1) Am i correct in my understanding that the server will free the lock if the connection dies?
2) Are my fears about exhausting the available connections correct?
3) Can you recommend a better way to keep a "lock" of some time on a row in place?
Thank you.
Request clarification before answering.
I need to lock a table row for a "long" period of time.
Since you are dealing with a single row, and seem to be looking for a simple solution, you may not need the techniques discussed in What are best Practices for Unit-of-Work Lock Management?.
One way to lock a row against updates is to update the row yourself, right away, before the "long period of time" begins... and let SQL Anywhere's default locking and blocking mechanisms do all the work for you.
Volker mentioned this technique:
By really doing an UPDATE on the row and leaving that transaction open until the user finishes work.

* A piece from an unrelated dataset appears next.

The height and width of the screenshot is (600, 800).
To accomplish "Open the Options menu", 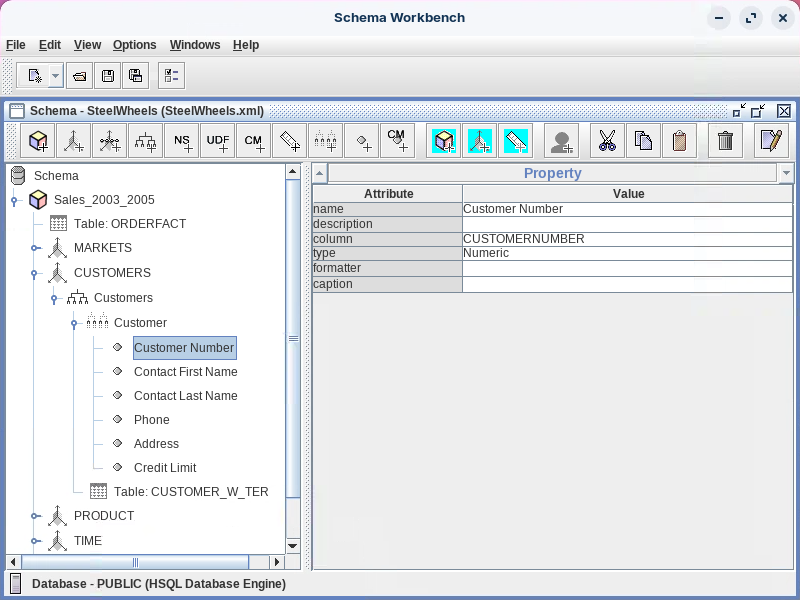I will (134, 45).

One way to do that is to (a) add "update count" or similar small column to the row, and (b) have all connections "signal intent" to update the row by immediately updating the small column without comitting.

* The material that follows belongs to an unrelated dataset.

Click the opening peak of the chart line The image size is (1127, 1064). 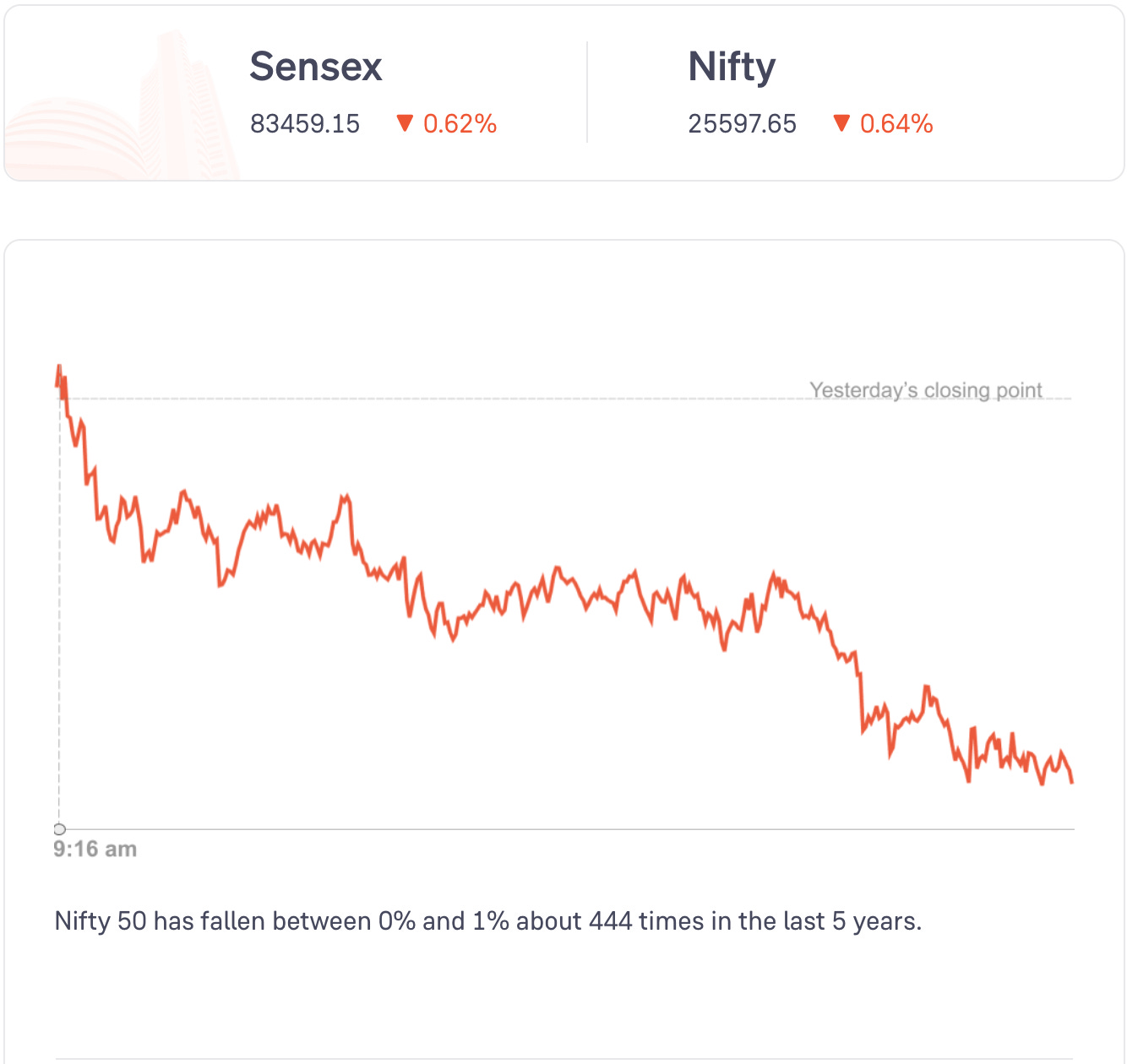click(59, 366)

This technique does NOT require any of the following:
This technique also does not fill up the rollback log with blob data for a long period of time because although the whole row is locked, the whole row is not necessarily written to the rollback lock (e.g., when only a small column is actually updated).
As Volker noted, for each connection that is blocked and waiting, you will be using up one extra server-level ActiveReq (the number of server workers handling client-side requests) out of the MultiProgrammingLevel pool (the maximum number of requests that can be processed at one time)...
...so the question is, how many users are you expecting to update the same blob at the same time? ( on average, one, right? )
The following demo assumes you have control over the application architecture, and you can force every connection to attempt the intent-signalling UPDATE before proceeding with their work on the blob.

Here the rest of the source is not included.